- **Problem to work on**:
Could you rewrite the records from their first line through the line containing "Tools menu is", replacing "particular element" with "specific element" and leaving everything else unchanged?

****************

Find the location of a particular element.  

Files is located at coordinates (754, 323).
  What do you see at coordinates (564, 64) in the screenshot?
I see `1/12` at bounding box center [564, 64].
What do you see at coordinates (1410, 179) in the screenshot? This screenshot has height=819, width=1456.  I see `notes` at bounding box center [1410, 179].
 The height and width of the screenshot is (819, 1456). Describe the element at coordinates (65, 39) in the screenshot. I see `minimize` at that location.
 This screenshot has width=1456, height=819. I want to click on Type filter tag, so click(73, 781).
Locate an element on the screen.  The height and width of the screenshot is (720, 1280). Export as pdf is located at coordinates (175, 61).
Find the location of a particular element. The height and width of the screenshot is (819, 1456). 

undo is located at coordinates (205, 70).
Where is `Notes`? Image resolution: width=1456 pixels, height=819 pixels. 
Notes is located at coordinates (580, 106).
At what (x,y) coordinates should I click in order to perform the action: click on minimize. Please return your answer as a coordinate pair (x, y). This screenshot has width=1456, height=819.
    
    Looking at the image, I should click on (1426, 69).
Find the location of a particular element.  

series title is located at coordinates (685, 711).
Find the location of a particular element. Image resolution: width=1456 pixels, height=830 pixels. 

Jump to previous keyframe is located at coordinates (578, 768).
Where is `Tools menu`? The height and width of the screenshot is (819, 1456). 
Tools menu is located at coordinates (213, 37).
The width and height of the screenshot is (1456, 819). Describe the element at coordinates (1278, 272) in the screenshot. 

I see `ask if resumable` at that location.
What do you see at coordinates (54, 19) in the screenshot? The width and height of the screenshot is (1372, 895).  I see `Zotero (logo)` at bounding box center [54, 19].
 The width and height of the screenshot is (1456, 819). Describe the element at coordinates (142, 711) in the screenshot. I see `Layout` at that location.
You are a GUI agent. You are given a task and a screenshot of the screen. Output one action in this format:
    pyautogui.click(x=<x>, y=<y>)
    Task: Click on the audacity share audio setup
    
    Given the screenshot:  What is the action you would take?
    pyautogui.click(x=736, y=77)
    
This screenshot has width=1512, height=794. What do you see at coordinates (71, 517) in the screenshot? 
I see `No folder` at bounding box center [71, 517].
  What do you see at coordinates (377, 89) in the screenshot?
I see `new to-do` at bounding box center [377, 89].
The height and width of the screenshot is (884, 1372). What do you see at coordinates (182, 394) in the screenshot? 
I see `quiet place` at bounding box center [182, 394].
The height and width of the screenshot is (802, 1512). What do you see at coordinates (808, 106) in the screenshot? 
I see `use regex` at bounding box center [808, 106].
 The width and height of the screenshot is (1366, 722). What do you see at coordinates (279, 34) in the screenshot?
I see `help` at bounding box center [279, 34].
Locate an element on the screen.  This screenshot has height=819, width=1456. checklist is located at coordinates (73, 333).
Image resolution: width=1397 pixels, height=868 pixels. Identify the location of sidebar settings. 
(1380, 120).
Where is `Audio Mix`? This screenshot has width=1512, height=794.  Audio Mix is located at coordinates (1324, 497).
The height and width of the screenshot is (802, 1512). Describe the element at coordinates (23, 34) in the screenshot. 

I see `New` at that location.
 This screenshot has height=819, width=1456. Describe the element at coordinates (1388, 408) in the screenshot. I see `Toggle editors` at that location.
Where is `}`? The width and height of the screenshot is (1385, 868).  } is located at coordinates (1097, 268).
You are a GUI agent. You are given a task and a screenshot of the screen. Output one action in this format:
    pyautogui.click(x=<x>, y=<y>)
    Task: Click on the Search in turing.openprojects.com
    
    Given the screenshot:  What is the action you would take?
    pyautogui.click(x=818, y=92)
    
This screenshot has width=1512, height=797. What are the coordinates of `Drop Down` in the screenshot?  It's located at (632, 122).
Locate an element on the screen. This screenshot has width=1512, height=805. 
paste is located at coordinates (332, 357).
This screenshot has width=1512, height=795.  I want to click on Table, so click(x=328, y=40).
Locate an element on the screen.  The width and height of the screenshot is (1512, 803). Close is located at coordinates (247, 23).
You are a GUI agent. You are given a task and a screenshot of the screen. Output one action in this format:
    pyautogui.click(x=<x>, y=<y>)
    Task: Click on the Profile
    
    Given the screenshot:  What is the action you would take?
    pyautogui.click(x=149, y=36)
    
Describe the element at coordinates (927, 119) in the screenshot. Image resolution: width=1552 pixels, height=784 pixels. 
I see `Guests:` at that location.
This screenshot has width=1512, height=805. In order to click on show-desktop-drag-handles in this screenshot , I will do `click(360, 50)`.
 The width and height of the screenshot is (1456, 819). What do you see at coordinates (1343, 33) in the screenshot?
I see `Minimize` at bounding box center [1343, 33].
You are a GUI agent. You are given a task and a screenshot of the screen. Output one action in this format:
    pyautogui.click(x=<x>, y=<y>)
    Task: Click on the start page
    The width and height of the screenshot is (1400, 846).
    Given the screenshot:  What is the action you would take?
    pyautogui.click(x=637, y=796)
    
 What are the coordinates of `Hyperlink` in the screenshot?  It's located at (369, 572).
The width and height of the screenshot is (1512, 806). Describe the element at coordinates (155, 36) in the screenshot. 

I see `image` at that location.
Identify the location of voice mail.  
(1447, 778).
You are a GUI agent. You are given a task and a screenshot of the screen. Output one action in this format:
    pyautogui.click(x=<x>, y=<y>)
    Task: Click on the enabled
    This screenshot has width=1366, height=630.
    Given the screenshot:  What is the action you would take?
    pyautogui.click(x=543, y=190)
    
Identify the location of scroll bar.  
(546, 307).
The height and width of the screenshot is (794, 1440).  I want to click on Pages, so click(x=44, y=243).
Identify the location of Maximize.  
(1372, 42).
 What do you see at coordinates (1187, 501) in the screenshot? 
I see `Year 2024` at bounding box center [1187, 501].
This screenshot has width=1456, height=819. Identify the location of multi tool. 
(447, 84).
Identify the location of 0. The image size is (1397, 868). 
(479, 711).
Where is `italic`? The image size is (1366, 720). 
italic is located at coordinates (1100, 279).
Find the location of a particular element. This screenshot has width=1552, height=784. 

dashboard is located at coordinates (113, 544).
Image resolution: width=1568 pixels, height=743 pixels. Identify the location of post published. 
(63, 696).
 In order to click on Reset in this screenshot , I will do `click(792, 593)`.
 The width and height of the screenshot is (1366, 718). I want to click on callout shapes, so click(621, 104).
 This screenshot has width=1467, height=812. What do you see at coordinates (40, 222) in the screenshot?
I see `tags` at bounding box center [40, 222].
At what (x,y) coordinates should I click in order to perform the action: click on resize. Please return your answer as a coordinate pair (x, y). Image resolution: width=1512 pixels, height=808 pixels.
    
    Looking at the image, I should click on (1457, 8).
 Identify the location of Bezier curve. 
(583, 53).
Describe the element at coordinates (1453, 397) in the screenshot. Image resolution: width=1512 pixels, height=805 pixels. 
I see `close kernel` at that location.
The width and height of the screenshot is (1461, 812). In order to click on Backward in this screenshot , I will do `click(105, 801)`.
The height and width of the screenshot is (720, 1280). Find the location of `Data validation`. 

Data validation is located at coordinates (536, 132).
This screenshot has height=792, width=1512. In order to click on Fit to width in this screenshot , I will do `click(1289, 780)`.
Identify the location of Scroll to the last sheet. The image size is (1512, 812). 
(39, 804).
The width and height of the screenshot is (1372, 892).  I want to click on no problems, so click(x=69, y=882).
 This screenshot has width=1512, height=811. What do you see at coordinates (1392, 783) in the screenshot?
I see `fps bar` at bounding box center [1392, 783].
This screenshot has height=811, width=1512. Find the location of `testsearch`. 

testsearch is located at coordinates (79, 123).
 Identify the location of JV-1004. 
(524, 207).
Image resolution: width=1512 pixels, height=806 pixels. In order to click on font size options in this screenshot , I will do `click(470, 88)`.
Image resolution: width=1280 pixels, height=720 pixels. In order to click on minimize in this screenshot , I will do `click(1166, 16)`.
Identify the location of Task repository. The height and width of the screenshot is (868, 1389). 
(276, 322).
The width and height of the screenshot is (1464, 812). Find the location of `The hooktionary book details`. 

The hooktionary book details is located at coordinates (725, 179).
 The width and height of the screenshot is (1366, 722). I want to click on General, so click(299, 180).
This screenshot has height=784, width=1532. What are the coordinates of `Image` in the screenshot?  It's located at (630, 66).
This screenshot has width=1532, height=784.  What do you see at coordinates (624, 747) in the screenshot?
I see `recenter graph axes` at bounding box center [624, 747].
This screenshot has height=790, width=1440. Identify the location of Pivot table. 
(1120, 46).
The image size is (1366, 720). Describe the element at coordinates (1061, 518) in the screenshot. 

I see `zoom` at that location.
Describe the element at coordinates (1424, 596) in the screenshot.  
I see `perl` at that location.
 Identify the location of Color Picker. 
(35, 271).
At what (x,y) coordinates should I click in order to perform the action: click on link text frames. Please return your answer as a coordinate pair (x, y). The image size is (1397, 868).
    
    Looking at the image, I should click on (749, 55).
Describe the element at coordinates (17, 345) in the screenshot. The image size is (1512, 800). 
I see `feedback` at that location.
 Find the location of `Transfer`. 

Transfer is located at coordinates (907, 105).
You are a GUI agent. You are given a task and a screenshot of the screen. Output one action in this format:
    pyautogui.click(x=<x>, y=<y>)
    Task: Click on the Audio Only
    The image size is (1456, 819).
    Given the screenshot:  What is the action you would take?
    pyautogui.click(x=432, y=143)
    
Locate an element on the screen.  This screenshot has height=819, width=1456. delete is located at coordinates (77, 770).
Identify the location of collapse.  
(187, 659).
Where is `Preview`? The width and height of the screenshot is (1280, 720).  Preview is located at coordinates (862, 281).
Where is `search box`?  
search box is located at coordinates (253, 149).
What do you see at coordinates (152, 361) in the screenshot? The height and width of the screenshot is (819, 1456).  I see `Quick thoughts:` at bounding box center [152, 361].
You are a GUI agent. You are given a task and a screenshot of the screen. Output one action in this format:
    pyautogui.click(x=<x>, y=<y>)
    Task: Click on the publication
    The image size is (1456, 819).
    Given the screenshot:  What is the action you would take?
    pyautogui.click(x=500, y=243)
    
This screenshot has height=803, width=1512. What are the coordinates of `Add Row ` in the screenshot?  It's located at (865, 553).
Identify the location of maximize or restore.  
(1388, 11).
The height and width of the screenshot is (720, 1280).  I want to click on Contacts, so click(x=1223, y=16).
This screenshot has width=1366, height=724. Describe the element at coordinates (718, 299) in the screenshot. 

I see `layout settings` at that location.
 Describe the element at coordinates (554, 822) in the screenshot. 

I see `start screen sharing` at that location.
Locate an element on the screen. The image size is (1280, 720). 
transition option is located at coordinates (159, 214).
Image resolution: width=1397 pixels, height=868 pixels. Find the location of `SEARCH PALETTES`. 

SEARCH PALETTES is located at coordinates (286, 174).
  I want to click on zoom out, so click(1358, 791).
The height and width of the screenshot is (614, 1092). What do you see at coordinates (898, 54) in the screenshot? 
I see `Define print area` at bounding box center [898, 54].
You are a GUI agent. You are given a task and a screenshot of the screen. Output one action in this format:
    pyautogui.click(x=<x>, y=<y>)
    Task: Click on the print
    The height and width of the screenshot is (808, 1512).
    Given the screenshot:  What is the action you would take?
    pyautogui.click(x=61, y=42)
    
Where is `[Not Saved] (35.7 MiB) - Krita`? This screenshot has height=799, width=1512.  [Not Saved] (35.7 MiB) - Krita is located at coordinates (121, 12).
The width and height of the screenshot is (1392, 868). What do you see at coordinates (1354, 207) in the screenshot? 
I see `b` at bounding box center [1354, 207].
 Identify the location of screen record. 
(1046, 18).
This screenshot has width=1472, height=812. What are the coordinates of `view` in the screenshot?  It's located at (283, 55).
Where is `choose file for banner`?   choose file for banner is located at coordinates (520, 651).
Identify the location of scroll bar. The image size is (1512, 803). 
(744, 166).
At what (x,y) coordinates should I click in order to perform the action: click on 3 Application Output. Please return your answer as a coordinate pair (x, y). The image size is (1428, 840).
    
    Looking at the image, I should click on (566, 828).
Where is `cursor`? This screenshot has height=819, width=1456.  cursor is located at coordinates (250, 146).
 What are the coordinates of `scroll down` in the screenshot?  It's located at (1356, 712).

****************

- **Task solution**:
Find the location of a specific element.  

Files is located at coordinates (754, 323).
  What do you see at coordinates (564, 64) in the screenshot?
I see `1/12` at bounding box center [564, 64].
What do you see at coordinates (1410, 179) in the screenshot? This screenshot has height=819, width=1456.  I see `notes` at bounding box center [1410, 179].
 The height and width of the screenshot is (819, 1456). Describe the element at coordinates (65, 39) in the screenshot. I see `minimize` at that location.
 This screenshot has width=1456, height=819. I want to click on Type filter tag, so click(73, 781).
Locate an element on the screen.  The height and width of the screenshot is (720, 1280). Export as pdf is located at coordinates (175, 61).
Find the location of a specific element. The height and width of the screenshot is (819, 1456). 

undo is located at coordinates (205, 70).
Where is `Notes`? Image resolution: width=1456 pixels, height=819 pixels. 
Notes is located at coordinates (580, 106).
At what (x,y) coordinates should I click in order to perform the action: click on minimize. Please return your answer as a coordinate pair (x, y). This screenshot has width=1456, height=819.
    
    Looking at the image, I should click on (1426, 69).
Find the location of a specific element.  

series title is located at coordinates (685, 711).
Find the location of a specific element. Image resolution: width=1456 pixels, height=830 pixels. 

Jump to previous keyframe is located at coordinates (578, 768).
Where is `Tools menu`? The height and width of the screenshot is (819, 1456). 
Tools menu is located at coordinates (213, 37).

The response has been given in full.